Exercise prompt
In the records below, find the line containing "- 기타 비행기 기체 (739, 326)" and the line containing "기 상 청 바 로 가 기 (173, 1311)"; please repeat exactly the lines from one to the other, both included, and nothing more.
-- Supplied material follows --
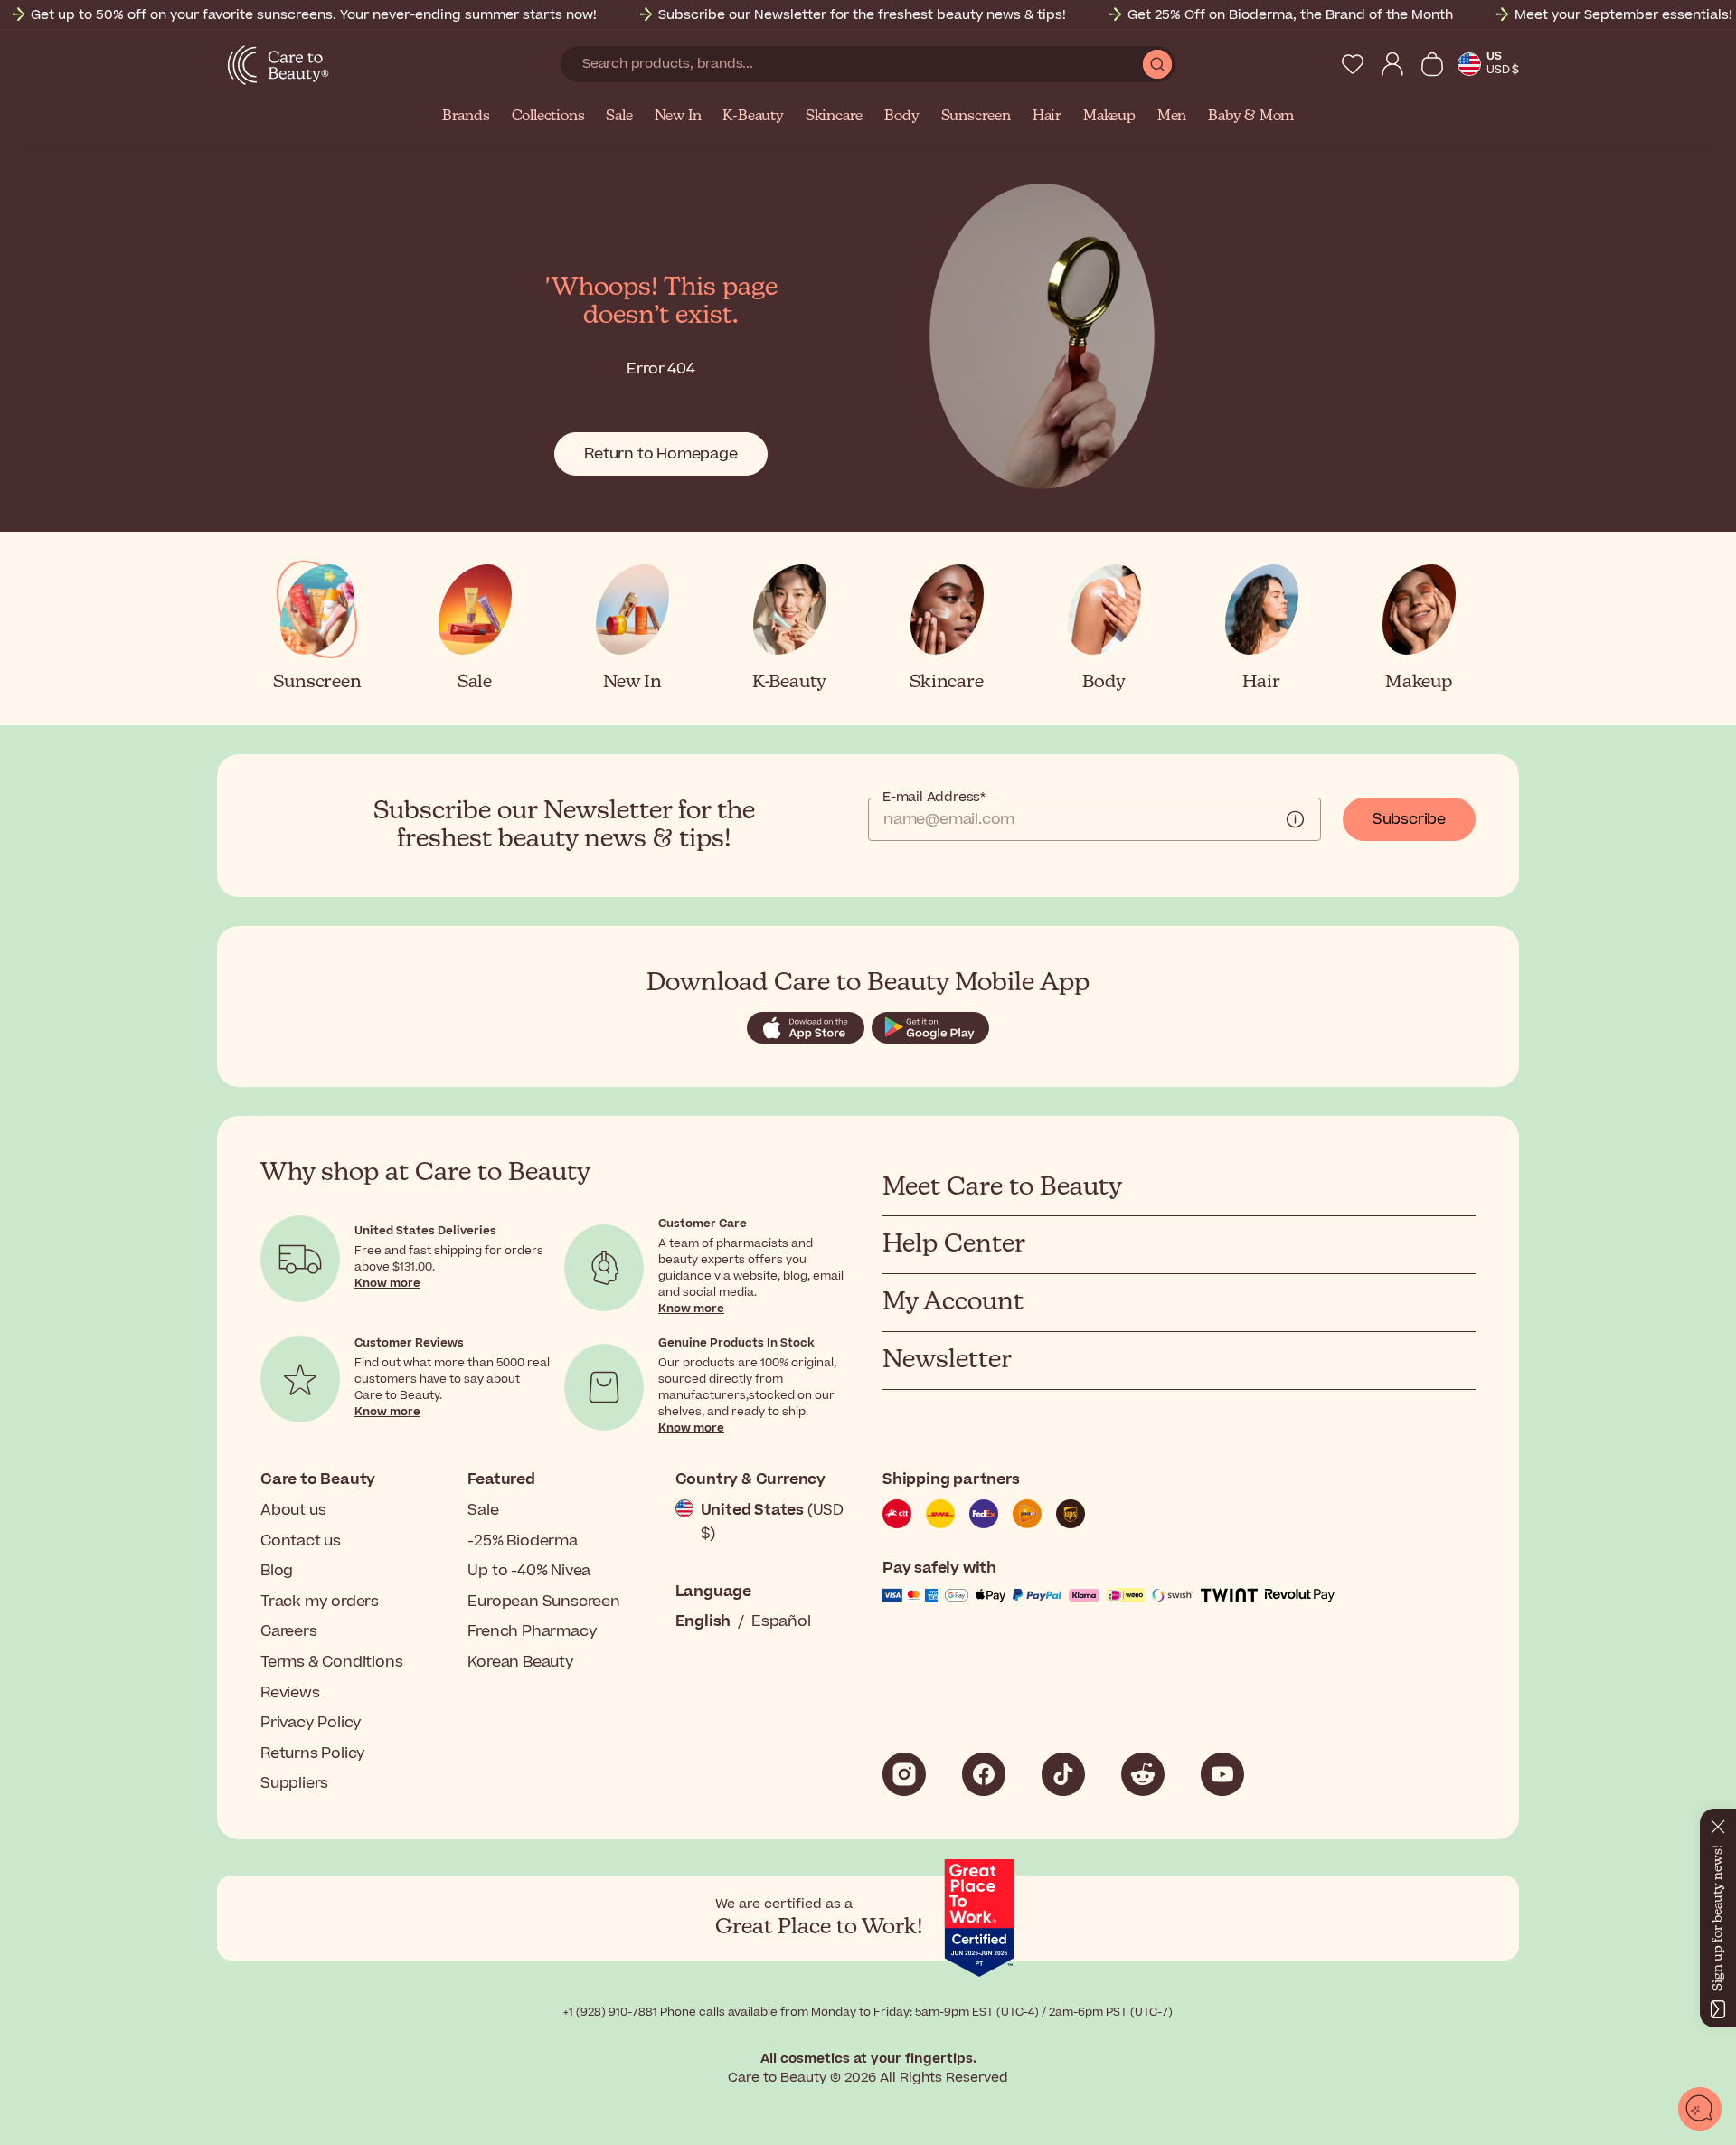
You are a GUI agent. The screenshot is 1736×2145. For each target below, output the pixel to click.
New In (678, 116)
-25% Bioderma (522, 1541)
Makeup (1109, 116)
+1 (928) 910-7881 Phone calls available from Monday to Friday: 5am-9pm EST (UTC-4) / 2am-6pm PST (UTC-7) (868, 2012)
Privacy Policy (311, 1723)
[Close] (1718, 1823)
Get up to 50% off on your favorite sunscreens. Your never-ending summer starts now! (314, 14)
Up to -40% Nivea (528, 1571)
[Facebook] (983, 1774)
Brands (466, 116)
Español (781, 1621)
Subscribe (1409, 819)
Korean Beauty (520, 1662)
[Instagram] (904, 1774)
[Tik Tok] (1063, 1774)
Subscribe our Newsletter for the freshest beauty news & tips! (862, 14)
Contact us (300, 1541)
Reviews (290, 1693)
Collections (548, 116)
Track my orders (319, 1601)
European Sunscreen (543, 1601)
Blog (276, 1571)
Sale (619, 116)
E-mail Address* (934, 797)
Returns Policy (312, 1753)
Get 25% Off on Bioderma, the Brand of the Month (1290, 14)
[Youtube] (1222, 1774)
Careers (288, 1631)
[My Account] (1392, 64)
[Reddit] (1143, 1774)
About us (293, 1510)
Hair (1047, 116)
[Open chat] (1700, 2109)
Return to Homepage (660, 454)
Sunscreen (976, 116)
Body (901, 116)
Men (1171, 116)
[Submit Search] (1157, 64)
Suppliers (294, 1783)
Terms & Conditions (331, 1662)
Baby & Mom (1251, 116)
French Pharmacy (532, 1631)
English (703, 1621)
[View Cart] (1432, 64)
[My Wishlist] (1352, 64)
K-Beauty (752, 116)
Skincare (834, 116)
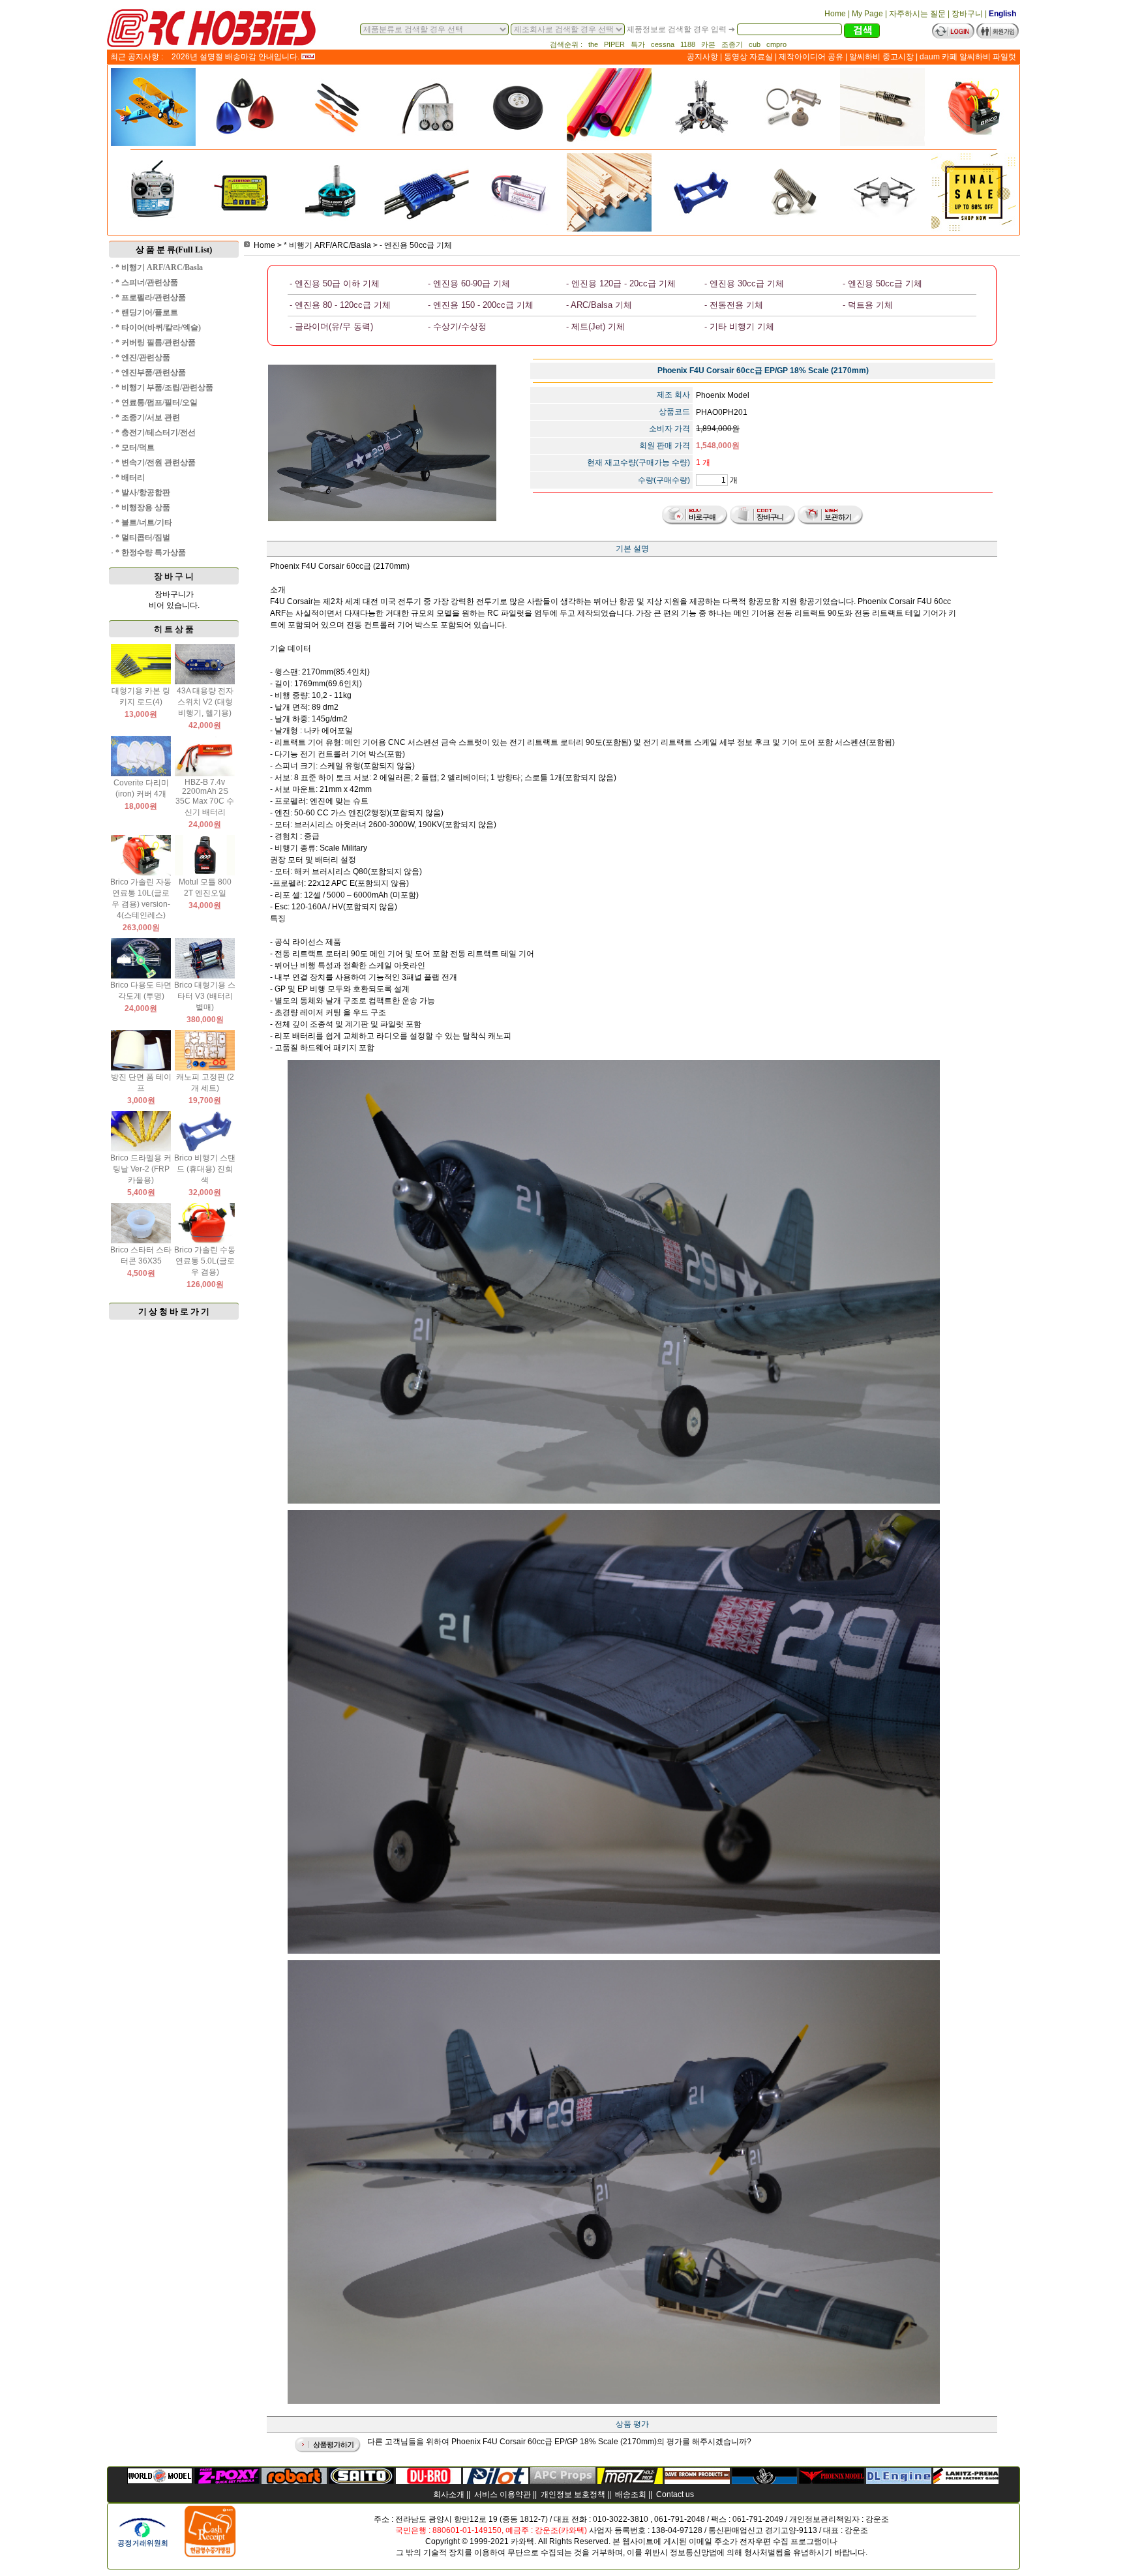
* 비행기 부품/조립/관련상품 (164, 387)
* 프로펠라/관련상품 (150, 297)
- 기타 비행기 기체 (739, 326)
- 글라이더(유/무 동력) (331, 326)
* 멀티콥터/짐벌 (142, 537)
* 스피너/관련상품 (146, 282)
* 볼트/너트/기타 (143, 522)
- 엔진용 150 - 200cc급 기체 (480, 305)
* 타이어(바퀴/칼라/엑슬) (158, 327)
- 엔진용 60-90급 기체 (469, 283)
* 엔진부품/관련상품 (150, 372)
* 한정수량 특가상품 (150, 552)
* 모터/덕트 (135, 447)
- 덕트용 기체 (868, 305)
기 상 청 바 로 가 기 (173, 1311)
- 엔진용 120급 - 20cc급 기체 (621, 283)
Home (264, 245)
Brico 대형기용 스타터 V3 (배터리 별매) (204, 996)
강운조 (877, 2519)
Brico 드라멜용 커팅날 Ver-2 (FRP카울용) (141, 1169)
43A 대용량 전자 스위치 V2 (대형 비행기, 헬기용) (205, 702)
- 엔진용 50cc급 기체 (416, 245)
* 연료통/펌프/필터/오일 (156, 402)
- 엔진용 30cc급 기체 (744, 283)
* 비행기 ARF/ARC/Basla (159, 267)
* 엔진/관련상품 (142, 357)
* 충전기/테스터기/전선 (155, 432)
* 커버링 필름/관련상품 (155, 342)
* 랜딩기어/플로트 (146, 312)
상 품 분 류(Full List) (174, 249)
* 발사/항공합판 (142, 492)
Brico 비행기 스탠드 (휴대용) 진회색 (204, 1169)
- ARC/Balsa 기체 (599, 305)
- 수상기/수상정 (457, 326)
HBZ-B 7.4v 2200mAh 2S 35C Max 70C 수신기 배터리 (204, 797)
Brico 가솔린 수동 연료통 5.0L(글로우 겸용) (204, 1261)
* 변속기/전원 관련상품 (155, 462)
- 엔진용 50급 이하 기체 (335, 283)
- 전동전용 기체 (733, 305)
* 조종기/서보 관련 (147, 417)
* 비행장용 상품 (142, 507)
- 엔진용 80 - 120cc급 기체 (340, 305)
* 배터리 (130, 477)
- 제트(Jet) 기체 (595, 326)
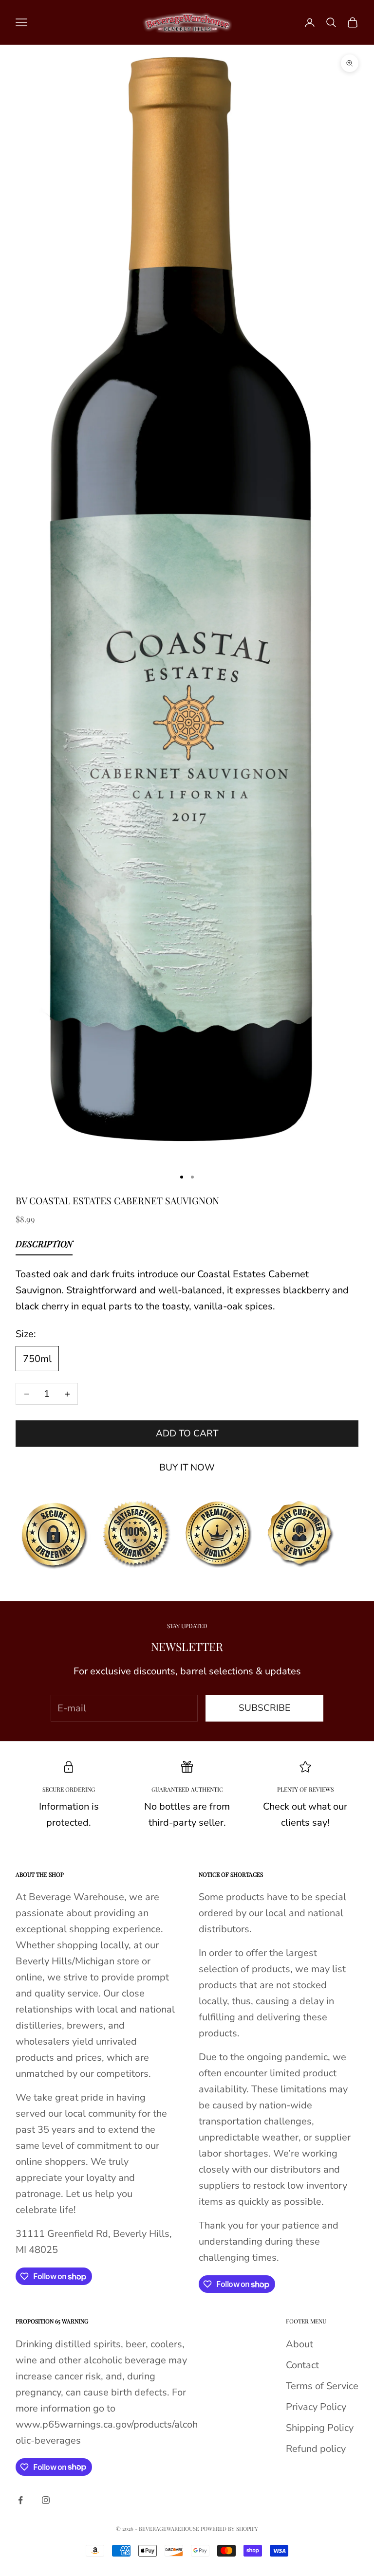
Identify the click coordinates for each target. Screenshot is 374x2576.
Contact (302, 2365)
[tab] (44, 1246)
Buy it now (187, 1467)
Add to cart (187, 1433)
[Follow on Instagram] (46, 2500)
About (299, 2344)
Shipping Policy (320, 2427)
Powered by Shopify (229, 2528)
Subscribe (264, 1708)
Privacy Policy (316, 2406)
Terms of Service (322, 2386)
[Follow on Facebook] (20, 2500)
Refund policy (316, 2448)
-- Supplied material concluded --
Your response
- 기타 비행기 기체 (739, 326)
- 글라이더(유/무 동력) (331, 326)
* 멀티콥터/짐벌 (142, 537)
* 스피너/관련상품 (146, 282)
* 볼트/너트/기타 (143, 522)
- 엔진용 150 - 200cc급 기체 (480, 305)
* 타이어(바퀴/칼라/엑슬) (158, 327)
- 엔진용 60-90급 기체 (469, 283)
* 엔진부품/관련상품 (150, 372)
* 한정수량 특가상품 (150, 552)
* 모터/덕트 (135, 447)
- 덕트용 기체 (868, 305)
기 상 청 바 로 가 기 (173, 1311)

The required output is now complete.